• INSTRUCTIONS FOR THE TASK
Reproduce verbatim the lines that begin with the one containing "will (x=113, y=173)." and end with the one containing "click(x=694, y=186)", including both of those lines.

• GIVEN DATA

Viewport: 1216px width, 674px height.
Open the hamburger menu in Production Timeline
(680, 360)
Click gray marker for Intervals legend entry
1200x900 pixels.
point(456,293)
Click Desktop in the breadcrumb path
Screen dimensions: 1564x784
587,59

* * *

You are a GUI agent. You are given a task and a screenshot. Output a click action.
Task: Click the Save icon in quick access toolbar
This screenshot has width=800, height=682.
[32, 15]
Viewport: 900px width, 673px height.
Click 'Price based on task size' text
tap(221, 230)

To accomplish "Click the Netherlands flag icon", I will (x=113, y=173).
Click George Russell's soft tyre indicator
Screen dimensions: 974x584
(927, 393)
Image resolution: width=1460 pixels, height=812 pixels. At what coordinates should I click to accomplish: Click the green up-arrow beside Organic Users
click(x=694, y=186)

• SOLUTION
To accomplish "Click the Netherlands flag icon", I will (x=113, y=173).
Click George Russell's soft tyre indicator
Screen dimensions: 974x584
(927, 393)
Image resolution: width=1460 pixels, height=812 pixels. At what coordinates should I click to accomplish: Click the green up-arrow beside Organic Users
click(x=694, y=186)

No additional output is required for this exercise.